▸ **Assignment**: Return each line in the records below that includes "page".

=== Information ===

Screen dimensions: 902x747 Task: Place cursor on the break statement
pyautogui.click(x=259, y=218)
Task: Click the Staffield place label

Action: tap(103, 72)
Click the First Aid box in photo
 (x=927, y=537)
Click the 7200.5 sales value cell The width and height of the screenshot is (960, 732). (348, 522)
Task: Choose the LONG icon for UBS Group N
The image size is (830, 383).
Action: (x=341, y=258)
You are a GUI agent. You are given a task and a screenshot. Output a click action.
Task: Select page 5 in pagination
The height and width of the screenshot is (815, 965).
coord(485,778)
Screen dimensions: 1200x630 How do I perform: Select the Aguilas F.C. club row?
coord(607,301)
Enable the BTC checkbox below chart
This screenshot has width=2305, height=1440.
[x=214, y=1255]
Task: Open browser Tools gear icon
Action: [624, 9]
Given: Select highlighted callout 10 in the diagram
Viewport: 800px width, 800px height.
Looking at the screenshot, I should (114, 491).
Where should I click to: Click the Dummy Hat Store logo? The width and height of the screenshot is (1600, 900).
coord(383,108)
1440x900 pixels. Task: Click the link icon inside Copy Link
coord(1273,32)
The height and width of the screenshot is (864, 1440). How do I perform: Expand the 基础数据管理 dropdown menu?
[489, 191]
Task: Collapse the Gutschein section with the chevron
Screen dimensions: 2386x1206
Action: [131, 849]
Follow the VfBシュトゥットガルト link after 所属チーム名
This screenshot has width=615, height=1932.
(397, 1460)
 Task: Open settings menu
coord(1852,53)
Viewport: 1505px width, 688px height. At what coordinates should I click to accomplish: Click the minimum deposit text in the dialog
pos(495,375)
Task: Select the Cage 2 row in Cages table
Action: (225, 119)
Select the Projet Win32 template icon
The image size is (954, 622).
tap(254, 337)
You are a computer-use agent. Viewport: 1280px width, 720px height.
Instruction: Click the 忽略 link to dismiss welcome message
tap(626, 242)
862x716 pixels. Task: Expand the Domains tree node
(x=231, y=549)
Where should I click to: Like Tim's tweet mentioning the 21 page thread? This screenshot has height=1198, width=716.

===

▸ **Result of the exercise**:
Task: Select page 5 in pagination
Where should I click to: Like Tim's tweet mentioning the 21 page thread? This screenshot has height=1198, width=716.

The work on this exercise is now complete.